(Given information begins)
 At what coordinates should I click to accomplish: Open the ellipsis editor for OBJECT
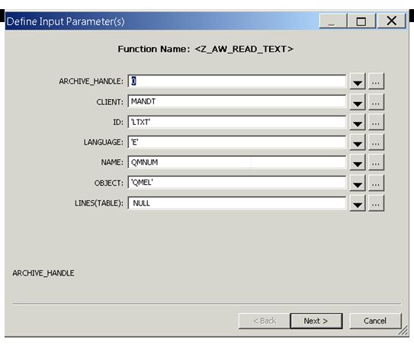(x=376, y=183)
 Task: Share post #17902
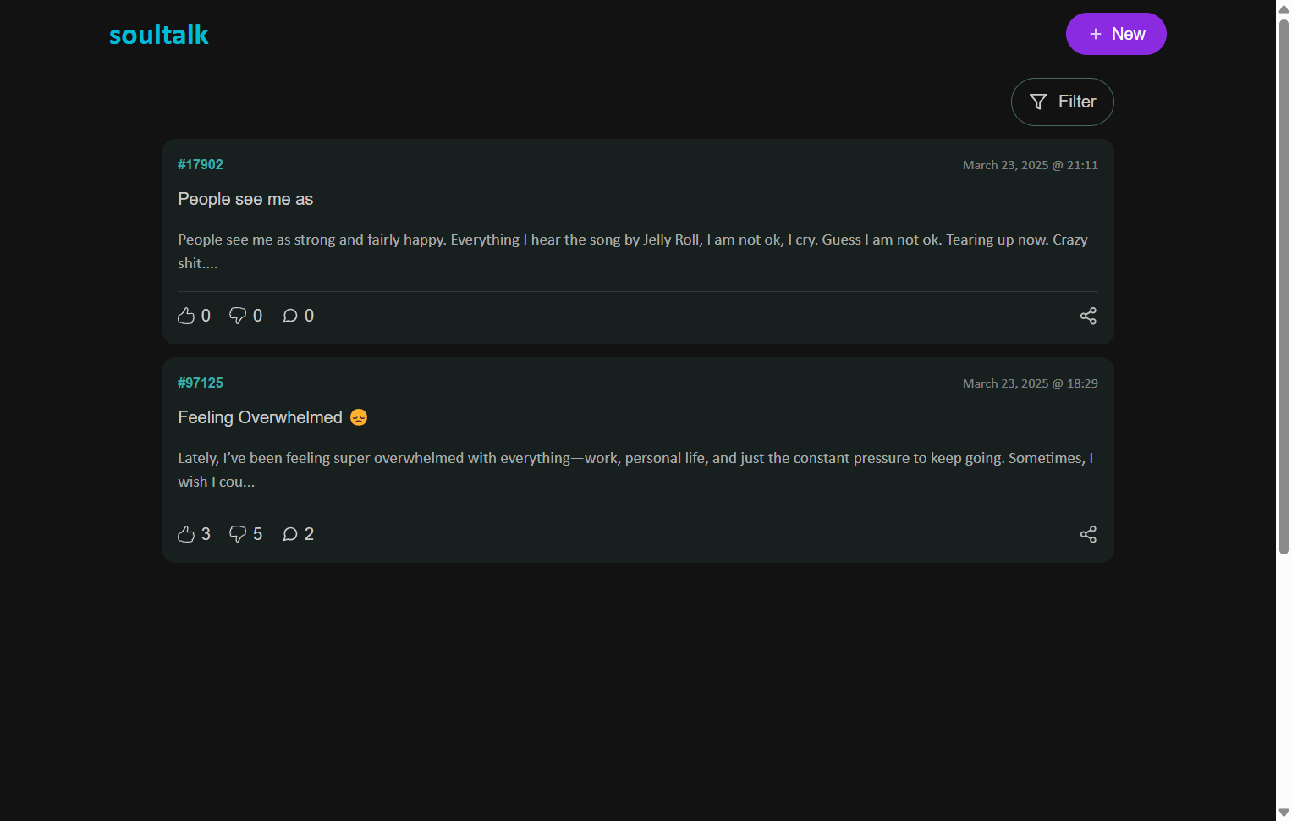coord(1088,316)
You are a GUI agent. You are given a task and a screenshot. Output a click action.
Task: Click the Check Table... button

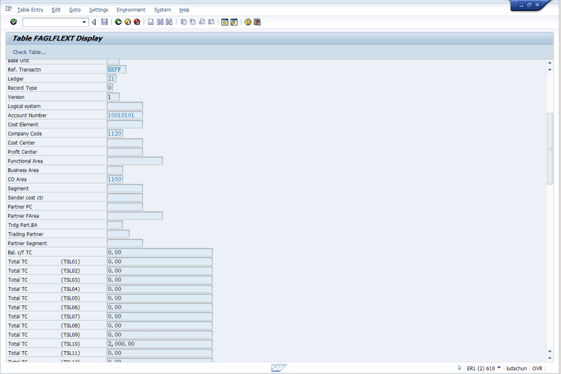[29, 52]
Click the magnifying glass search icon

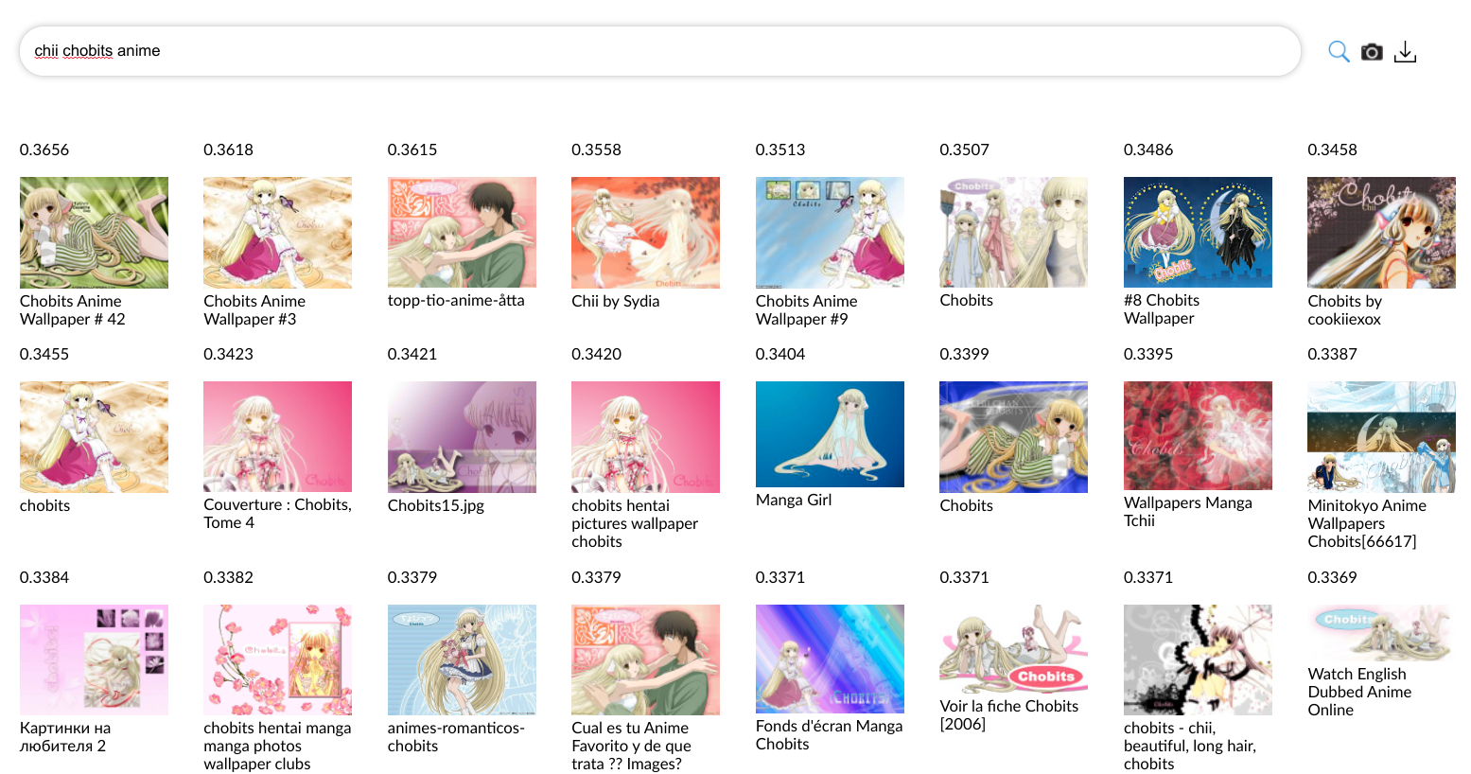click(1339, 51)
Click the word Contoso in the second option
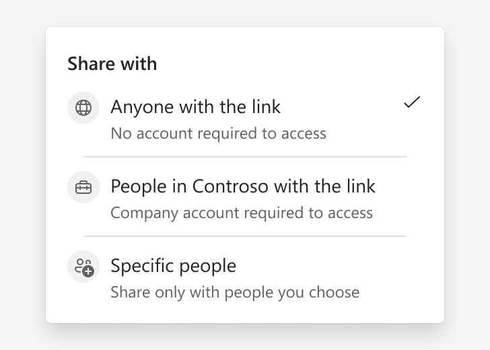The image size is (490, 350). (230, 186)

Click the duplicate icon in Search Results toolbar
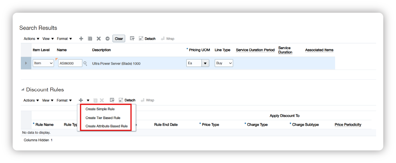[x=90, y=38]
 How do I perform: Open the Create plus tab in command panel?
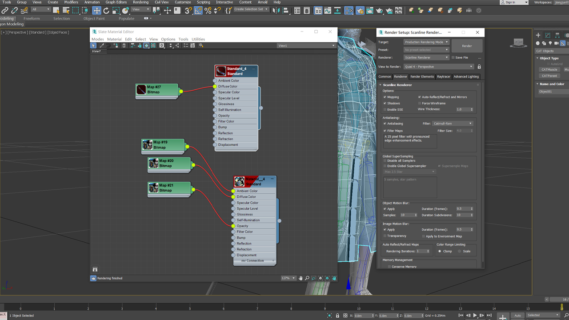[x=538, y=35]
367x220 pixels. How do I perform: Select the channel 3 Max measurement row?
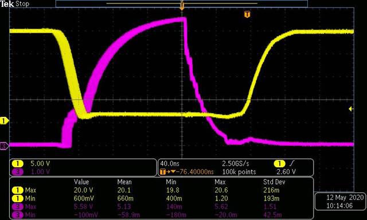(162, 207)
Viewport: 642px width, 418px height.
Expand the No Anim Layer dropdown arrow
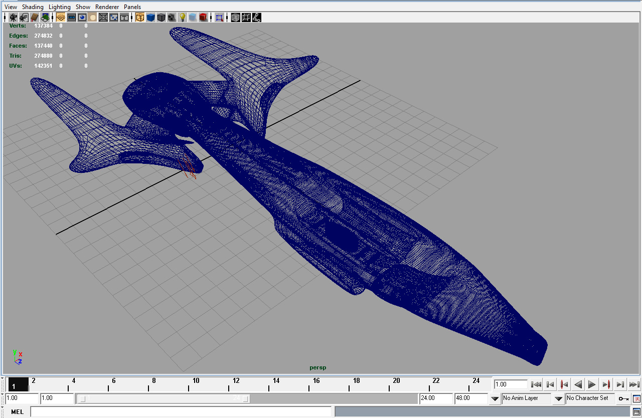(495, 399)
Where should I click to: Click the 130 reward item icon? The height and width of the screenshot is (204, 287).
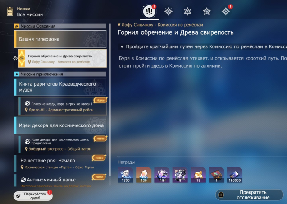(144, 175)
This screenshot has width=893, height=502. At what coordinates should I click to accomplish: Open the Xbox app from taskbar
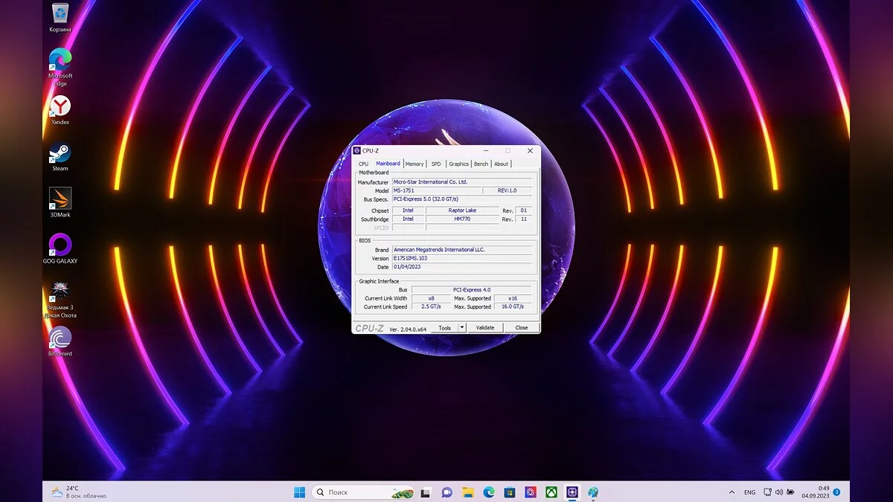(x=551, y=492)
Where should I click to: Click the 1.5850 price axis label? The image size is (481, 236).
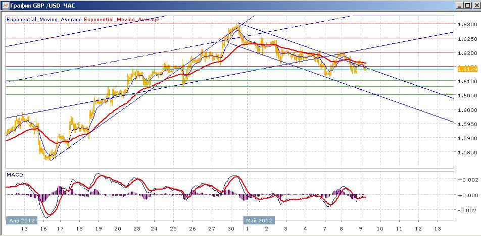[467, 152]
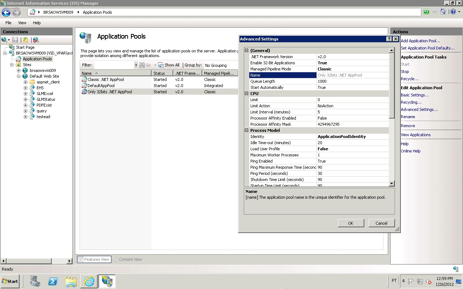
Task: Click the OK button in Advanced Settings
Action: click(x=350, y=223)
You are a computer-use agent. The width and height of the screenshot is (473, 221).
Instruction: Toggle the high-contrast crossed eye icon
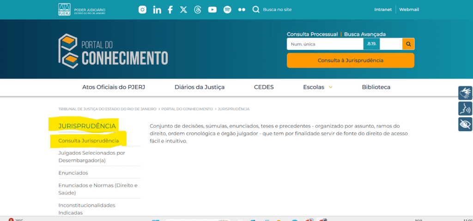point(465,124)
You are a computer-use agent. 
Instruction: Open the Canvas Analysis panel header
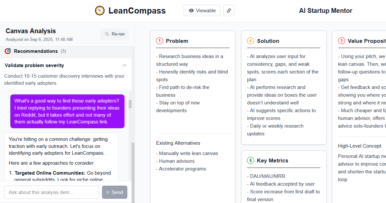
(Given information ends)
Task instructions: All the lines above are to be given again exactly as they read, with the pictures removed.

Output for this task:
 At what coordinates should I click to accomplish: Open the ellipsis editor for OBJECT
(x=376, y=183)
 Task: Share post #17902
coord(1088,316)
You are a GUI agent. You are given a task and a screenshot. Output a click action.
Task: Click the Check Table... button

[29, 52]
Click the magnifying glass search icon

click(1339, 51)
Click the word Contoso in the second option
The image size is (490, 350). (230, 186)

Click the duplicate icon in Search Results toolbar
[x=90, y=38]
 How do I perform: Open the Create plus tab in command panel?
[x=538, y=35]
367x220 pixels. How do I perform: Select the channel 3 Max measurement row?
(162, 207)
Viewport: 642px width, 418px height.
Expand the No Anim Layer dropdown arrow
(495, 399)
Where should I click to: Click the 130 reward item icon? The height and width of the screenshot is (204, 287).
(144, 175)
This screenshot has width=893, height=502. At what coordinates should I click to accomplish: Open the Xbox app from taskbar
(x=551, y=492)
Where should I click to: Click the 1.5850 price axis label? The image size is (481, 236).
[467, 152]
Task: Click the OK button in Advanced Settings
Action: click(x=350, y=223)
You are a computer-use agent. The width and height of the screenshot is (473, 221).
Instruction: Toggle the high-contrast crossed eye icon
point(465,124)
You are a computer-use agent. 
Instruction: Open the Canvas Analysis panel header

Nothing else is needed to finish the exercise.